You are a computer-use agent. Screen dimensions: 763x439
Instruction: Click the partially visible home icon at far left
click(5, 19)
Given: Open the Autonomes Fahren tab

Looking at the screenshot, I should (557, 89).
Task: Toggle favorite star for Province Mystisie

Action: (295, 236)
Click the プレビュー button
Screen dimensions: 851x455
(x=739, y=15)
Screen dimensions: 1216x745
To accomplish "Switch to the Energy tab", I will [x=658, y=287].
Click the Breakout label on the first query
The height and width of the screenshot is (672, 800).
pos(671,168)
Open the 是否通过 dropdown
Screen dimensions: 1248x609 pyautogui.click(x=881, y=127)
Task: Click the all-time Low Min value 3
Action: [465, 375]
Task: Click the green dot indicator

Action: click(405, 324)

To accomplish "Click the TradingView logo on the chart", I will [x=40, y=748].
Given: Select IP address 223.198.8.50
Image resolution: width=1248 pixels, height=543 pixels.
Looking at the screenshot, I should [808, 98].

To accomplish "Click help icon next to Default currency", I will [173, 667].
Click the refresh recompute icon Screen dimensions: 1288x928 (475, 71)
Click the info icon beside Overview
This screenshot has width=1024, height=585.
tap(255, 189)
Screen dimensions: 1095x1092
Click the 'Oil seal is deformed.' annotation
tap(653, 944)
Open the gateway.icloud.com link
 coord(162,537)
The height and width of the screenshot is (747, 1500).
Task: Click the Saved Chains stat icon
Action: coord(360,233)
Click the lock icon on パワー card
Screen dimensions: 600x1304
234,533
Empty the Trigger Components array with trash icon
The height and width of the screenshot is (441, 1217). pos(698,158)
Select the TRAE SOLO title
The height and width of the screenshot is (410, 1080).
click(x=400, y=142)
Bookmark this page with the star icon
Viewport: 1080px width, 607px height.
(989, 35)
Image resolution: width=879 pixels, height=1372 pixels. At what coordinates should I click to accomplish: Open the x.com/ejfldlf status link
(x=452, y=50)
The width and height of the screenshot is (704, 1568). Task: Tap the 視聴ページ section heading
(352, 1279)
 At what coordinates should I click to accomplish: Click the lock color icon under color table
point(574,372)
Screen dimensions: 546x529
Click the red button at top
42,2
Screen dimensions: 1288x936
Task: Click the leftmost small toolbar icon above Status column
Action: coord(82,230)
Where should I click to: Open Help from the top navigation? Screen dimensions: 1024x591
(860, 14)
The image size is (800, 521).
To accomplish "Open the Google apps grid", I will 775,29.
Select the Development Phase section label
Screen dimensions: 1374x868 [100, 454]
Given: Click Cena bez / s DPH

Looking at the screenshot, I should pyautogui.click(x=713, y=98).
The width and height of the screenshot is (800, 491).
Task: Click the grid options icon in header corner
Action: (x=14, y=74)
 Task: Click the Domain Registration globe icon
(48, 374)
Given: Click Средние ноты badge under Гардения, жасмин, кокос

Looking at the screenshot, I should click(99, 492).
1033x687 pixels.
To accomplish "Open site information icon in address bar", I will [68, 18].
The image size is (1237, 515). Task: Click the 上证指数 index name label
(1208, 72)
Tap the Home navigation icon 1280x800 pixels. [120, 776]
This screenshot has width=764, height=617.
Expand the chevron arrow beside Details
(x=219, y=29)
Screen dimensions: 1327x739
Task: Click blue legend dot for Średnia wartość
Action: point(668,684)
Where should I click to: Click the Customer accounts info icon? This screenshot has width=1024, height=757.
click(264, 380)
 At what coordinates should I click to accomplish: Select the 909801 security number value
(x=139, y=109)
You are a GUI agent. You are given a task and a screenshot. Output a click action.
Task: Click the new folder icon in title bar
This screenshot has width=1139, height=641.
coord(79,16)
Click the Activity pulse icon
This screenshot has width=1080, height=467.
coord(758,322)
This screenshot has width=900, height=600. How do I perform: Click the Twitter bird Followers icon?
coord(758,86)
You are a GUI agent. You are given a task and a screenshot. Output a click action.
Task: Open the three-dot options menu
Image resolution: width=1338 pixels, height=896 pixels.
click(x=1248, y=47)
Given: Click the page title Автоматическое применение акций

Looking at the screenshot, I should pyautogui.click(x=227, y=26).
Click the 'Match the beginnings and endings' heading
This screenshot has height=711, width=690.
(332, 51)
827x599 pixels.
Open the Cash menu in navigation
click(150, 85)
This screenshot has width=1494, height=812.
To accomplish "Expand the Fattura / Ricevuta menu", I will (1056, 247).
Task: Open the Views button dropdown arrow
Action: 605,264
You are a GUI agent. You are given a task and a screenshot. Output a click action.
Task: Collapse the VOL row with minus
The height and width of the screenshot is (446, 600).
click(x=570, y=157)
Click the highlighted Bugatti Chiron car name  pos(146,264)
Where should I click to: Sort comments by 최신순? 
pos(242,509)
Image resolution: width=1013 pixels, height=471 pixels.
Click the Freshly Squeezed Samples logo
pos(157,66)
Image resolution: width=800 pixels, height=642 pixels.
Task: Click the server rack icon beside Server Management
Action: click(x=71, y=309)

+++

Produce a verbatim copy of the lines from the one holding "Where should I click to: Sort" to the final line of the data, and nothing more.

▶ [EXPECTED ANSWER]:
Where should I click to: Sort comments by 최신순? 
pos(242,509)
Image resolution: width=1013 pixels, height=471 pixels.
Click the Freshly Squeezed Samples logo
pos(157,66)
Image resolution: width=800 pixels, height=642 pixels.
Task: Click the server rack icon beside Server Management
Action: click(x=71, y=309)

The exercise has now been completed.